Deep Dive Java Performance And Escape Analysis

Nope - this post is hard-core!
Copyright Dr Alexander J Turner all rights reserved
Escape Analysis is part of the powerful compilation optimiser in both the Oracle (ex Sun) JVM and the IBM JVM. It can have dramatic impacts on performance and free developers from worrying about object creation overheads.

On really nice thing about this optimiser is that it encourages good programming. The example here might look quite complicated but 90% of the code is there to support benchmarking (which is a black art  on the JVM). The real take home messages are:
  • Make code's functional structure match its logical structure.
  • Avoid Java Bad Smells like if/else if/else.
  • Use immutable objects.
That last one is a huge change on older JVMs! In the past a good trick for improving performance was to go through the immutable objects which were created inside loops and change them to mutable objects created outside loops. The reason being that object creation causes allocation on the heap which  is not cost free and it requires those objects to be garbage collected, which is also non trivial.

What is escape analysis?
In the JVM escape analysis looks at where an object reference can go. We can logically (if not physically) think of all C derived languages (like Java) as having three memory types [scopes]:

  1. Stack - parameters, local and block scope all of which can be passed down to called functions.
  2. Static - in the case of Java this is class loader static i.e. static within classes.
  3. Dynamic - sometimes called 'heap' this memory can be passed around freely, is dynamically allocated and reclaimed explicitly (e.g. C) or garbage collected (e.g. Java).

[Please note that there is enough ambiguity and overloading of the above names as to ensure there is no 'correct' word for each type].

Stack storage is often the place where most storage optimisations can occur. In the JVM, stacks are thread local automatically (with no overhead) and the memory on the stack is automatically retrieved by simply moving the stack pointer (or the logical equivalent) rather than having to perform garbage collection. Similarly, allocating memory on the stack is very cheep and does not have any threading (direct or via memory barriers) implications. Escape analysis takes advantage of the performance benefits of the stack.

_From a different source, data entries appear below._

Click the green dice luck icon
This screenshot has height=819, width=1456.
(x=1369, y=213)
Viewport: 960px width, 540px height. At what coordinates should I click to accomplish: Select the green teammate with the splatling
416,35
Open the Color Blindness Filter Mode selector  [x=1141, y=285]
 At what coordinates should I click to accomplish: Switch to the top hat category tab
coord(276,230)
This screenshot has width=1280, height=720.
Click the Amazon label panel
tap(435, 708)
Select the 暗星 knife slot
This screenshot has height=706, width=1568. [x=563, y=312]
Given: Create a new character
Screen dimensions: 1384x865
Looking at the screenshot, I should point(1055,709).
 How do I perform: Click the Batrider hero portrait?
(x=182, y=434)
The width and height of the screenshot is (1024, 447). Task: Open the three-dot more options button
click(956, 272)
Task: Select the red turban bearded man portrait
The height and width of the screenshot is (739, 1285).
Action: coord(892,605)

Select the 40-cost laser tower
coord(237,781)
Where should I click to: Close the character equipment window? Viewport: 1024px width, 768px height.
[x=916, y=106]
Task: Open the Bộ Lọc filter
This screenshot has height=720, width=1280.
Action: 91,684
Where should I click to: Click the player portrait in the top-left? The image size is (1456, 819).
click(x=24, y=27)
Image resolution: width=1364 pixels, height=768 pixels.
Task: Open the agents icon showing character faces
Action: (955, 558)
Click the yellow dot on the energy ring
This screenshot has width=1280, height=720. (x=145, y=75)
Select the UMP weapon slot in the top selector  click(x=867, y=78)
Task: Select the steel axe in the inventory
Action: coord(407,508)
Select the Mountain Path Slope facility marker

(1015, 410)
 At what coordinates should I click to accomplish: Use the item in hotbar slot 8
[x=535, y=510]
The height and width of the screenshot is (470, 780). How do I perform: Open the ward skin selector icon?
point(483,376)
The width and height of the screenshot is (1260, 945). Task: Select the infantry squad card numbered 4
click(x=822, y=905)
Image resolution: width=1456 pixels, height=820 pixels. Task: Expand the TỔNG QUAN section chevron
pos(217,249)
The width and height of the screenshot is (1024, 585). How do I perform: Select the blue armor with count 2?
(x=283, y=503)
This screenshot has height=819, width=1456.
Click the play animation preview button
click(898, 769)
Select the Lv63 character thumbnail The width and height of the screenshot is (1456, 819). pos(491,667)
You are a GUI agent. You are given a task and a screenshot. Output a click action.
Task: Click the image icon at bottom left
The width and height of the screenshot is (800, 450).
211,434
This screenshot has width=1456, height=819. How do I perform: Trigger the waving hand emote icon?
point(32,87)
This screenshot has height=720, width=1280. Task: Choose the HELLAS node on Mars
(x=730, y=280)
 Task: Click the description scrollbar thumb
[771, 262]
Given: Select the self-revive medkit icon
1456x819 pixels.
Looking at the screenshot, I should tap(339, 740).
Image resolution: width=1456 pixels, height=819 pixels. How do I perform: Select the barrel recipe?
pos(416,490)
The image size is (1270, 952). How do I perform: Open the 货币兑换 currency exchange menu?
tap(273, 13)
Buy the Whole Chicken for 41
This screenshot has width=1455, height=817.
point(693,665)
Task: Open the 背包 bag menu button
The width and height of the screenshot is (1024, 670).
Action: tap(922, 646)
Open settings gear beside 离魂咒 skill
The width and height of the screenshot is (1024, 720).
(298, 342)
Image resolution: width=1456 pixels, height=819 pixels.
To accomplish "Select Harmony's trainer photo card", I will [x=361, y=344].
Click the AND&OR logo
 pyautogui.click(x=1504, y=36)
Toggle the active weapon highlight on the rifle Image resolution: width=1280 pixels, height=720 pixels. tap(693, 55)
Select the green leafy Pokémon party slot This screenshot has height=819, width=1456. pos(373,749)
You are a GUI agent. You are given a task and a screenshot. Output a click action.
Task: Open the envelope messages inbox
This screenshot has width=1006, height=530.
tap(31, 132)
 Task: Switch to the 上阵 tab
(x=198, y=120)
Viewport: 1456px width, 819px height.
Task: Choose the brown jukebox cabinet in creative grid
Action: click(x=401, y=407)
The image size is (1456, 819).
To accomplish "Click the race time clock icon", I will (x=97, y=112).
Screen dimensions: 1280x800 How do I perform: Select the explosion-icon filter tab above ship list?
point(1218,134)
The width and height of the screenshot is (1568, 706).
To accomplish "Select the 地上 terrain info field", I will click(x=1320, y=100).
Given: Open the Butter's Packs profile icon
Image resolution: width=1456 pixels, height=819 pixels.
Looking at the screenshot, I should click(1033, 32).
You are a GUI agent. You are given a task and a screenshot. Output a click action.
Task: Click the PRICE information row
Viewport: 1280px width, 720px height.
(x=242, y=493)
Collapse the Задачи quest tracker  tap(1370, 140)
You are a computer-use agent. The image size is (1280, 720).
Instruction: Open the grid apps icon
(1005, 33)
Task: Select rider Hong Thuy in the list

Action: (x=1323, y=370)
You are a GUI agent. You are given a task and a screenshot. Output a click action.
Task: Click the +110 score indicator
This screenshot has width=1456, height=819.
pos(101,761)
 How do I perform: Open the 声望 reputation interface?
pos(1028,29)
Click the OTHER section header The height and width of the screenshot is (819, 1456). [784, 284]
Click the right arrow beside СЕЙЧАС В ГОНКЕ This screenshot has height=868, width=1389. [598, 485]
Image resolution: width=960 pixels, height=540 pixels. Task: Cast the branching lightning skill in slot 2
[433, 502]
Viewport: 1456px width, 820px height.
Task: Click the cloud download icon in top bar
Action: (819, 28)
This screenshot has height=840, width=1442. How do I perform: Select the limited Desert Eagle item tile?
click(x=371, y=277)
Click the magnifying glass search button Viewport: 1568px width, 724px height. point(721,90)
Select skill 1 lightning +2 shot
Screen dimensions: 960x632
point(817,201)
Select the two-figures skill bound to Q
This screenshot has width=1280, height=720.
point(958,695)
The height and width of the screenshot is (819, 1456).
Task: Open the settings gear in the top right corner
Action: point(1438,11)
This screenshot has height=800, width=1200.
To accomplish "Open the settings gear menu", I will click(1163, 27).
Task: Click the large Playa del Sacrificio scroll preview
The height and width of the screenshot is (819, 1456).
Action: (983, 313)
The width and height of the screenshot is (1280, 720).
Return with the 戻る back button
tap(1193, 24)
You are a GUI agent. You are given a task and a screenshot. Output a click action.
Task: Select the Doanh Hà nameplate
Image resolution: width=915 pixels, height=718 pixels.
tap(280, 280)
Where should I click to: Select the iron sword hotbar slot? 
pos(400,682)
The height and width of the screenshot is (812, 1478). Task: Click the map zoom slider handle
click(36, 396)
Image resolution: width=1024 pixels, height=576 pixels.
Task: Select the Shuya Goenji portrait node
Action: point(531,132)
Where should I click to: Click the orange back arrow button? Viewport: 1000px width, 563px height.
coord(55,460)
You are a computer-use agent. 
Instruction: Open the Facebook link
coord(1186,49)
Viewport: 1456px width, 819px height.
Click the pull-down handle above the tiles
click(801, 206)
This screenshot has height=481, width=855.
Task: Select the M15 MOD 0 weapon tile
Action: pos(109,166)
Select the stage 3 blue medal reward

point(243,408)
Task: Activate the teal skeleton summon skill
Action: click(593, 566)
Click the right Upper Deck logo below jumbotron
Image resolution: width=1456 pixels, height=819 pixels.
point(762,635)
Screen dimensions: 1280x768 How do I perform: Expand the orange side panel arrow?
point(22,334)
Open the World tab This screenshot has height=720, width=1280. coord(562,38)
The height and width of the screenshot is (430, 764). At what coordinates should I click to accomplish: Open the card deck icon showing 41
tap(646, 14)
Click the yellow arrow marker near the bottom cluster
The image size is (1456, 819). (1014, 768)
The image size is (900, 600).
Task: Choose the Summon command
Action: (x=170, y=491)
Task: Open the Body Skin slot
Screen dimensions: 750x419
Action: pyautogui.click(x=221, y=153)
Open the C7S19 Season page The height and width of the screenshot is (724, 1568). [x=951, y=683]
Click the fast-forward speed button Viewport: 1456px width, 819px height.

If an object is allocated in stack scope (as an rvalue* or as a local variable) then the JIT optimizer will trace where in the code call graph it goes. If it is never transferred to static or dynamic scope then it does not actually have to be allocated in dynamic scope. By default (and in all older JVMs) all objects are allocated in dynamic scope (which is only of the most common criticisms of Java and the JVM).
* An rvalue is so called because in right associative languages it sits to the right of that to which it is passed. It might never be directly assigned to a local. For example, in the expression to the right of = in a = b * (x + y), the result of x + y is an rvalue. The result of b * (x + y), is also an rvalue which is then converted into an lvalue by the assignment operator.
The Test:
On my test machine with 8 xeon cores it is possible to do some heavy thread testing. This reveals some very interesting aspects of escape analysis and thread contention. The guts of the test is the following two methods:


  private final static void countNotEscaped(boolean save){
    for(int j=0;j<count;++j){
      ToEscape esc= new ToEscape(j);
      if(save)list.add(null);
    }
  }
  
  private final static void countEscaped(boolean save){
    for(int j=0;j<count;++j){
      ToEscape esc= new ToEscape(j);
      if(save)list.add(esc);
    }
  }

These operate on the following inner class:



  public static class ToEscape{
    private static int counter;
    public long what;
    public ToEscape(long what){
      this.what=what;
      if(counter++==100)System.out.println("I Exist");
    }
  }
  
The only difference between the two methods is highlighted in blue (bold italic underline for the colour blind amongst us). In the method countNotEscape the ToEscape objects created in the loop cannot escape the block (stack) scope; in countEscaped the compiler cannot know if the objects will escape or not. So in countNotEscape the compiler can make esc a stack object rather than a dynamic object. 

Actually, the sharp eyed amongst you might notice that under some conditions the compiler could get rid of esc altogether. It is for this reason that if(counter++==100)System.out.println("I Exist"); clause in the ToEscape object constructor was put there as a side effect so the optimizer cannot get rid of the object created in the loop.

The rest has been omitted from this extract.